--- TEKST ŹRÓDŁOWY ---
Co i jak fotografować zimą – poradnik dla początkujących
Zima to pora roku, która nie zachęca do fotografowania. Dni są krótkie, słońce rzadko wygląda zza szczelnej zasłony chmur, a temperatura skutecznie przegania z dworu pod dach. Same minusy. Rok temu zachęcałem do wykorzystania niesprzyjającej aury do analizy cudzych zdjęć, przeglądania albumów i aktywnego „myślenia o zdjęciach”. Tym razem będę namawiał do fotografowania, do tego – o zgrozo! – na dworze.
Co?

--- ZADANIA DO WYKONANIA ---
• 1. Jakie niedogodności zimy wymienia poradnik o fotografowaniu zimą?
• 2. Proszę podjąć poradnik o fotografowaniu zimą w miejscu, w którym się kończy, i kontynuować go.

--- ZAWARTOŚĆ ZBIORU DANYCH ---
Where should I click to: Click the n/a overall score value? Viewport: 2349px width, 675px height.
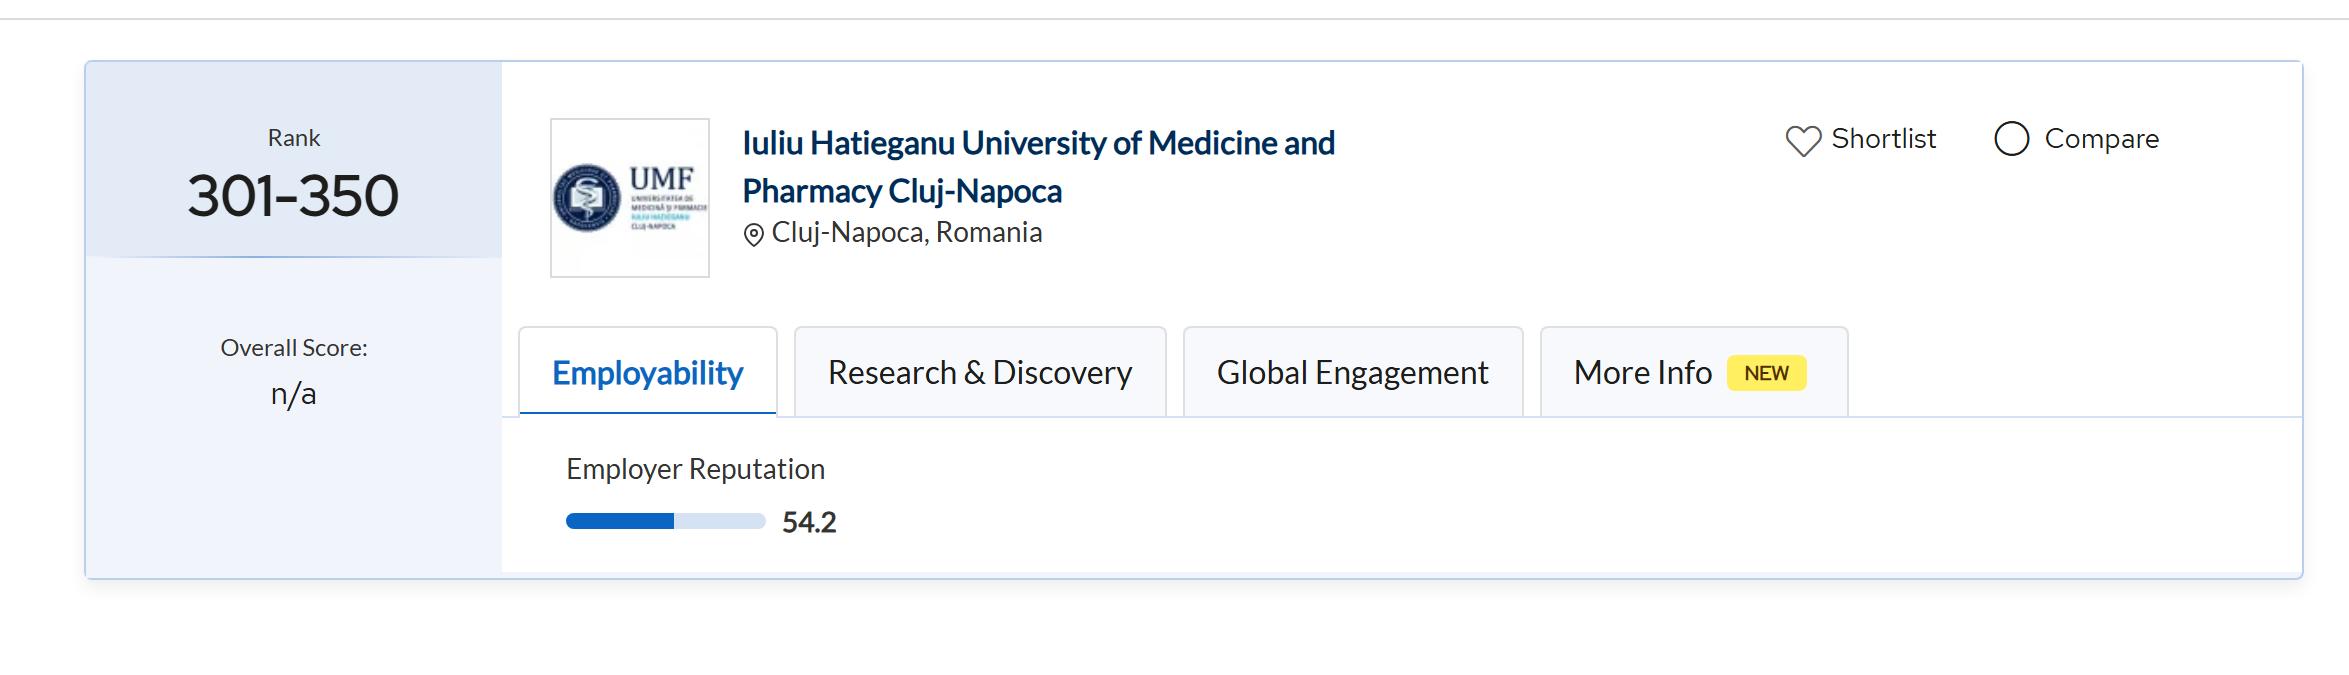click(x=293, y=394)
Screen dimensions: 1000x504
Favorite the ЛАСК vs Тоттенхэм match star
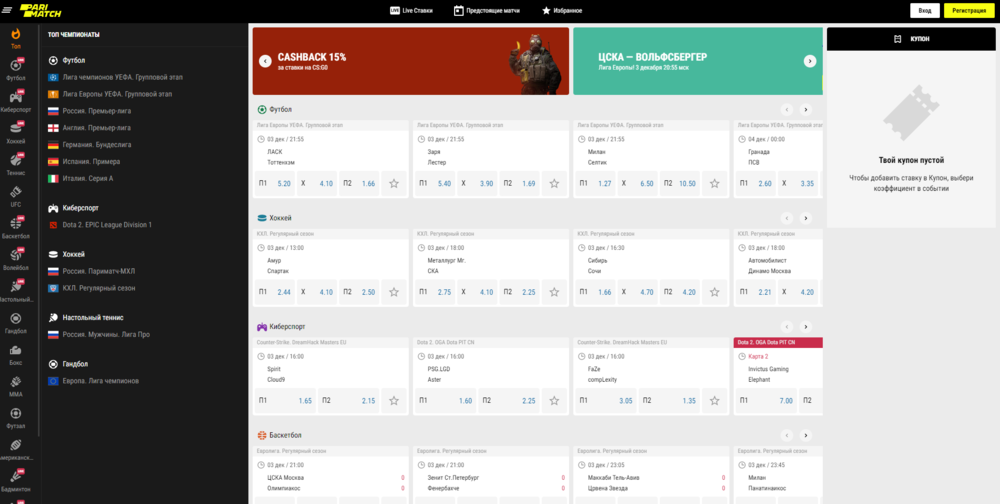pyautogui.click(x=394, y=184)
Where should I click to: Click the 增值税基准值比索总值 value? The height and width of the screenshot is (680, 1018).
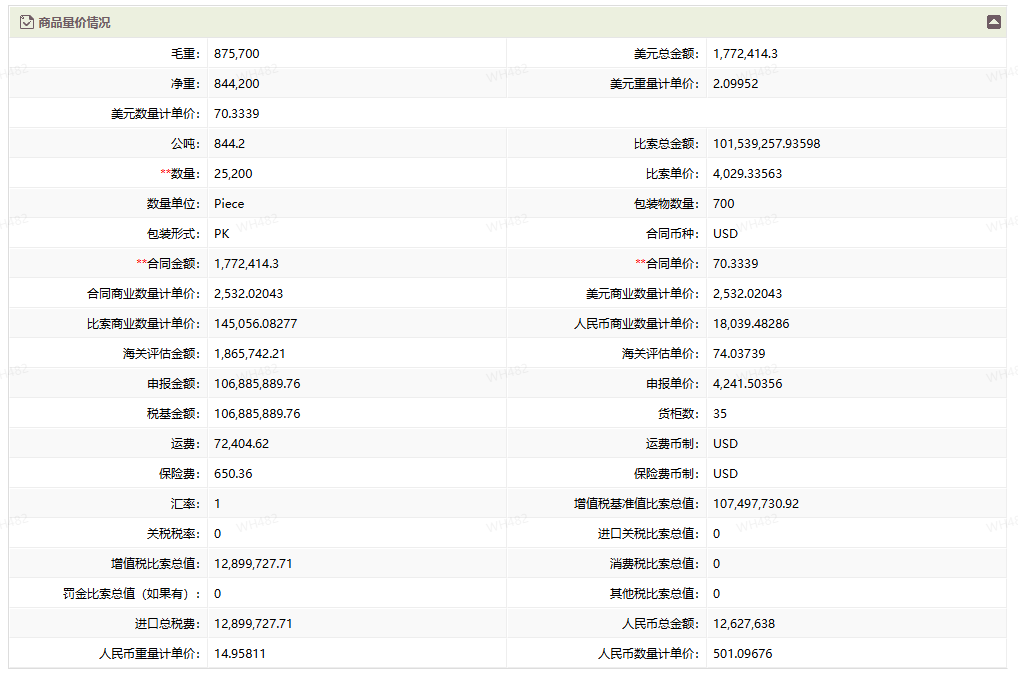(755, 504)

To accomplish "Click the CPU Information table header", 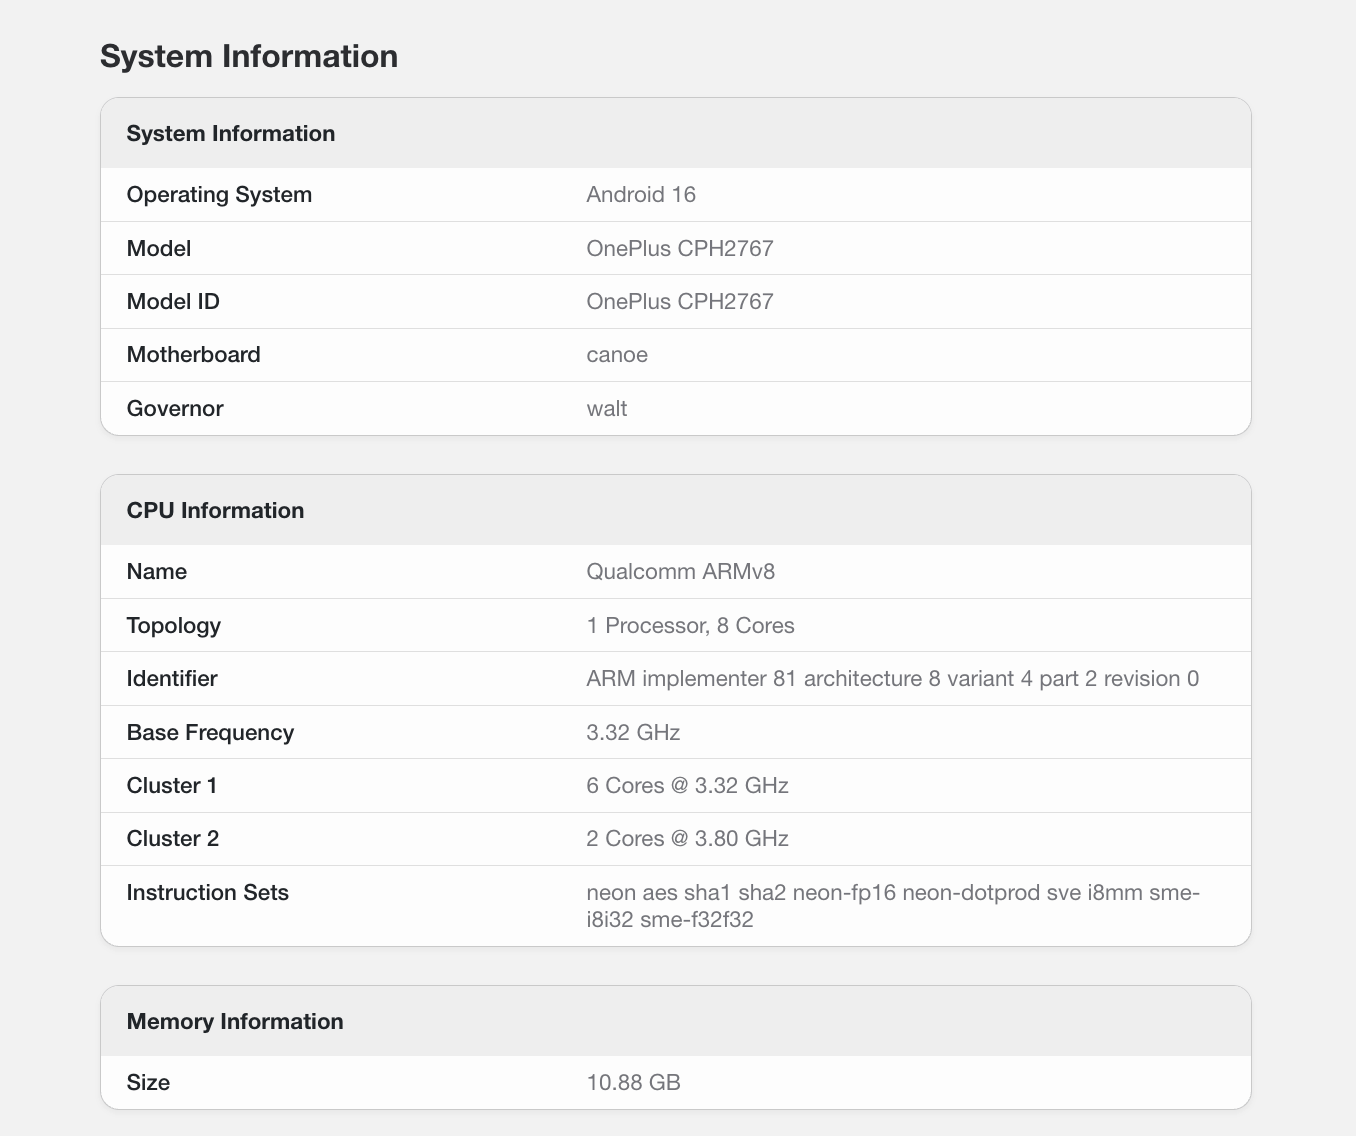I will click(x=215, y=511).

--- OCZEKIWANE ODPOWIEDZI ---
• 1. Krótkie dni, słońce rzadko wyglądające zza chmur oraz temperaturę, która przegania z dworu pod dach.

• 2.
Podstawowym i najbardziej pożądanym elementem zimowych zdjęć, który określa ich „zimowość”, jest oczywiście śnieg. To on cieszy praktycznie wszystkich, może poza mitycznymi drogowcami. Najszczęśliwsze są chyba dzieci i to dziecięca zabawa jest jednym z najwdzięczniejszych tematów zimy – jazda na sankach czy nartach (do tematu fotografii sportów zimowych wrócimy w szczegółach na początku przyszłego roku), lepienie bałwana, robienie orzełka. Uważajmy tylko, żeby nie zgubić lub nie utopić aparatu.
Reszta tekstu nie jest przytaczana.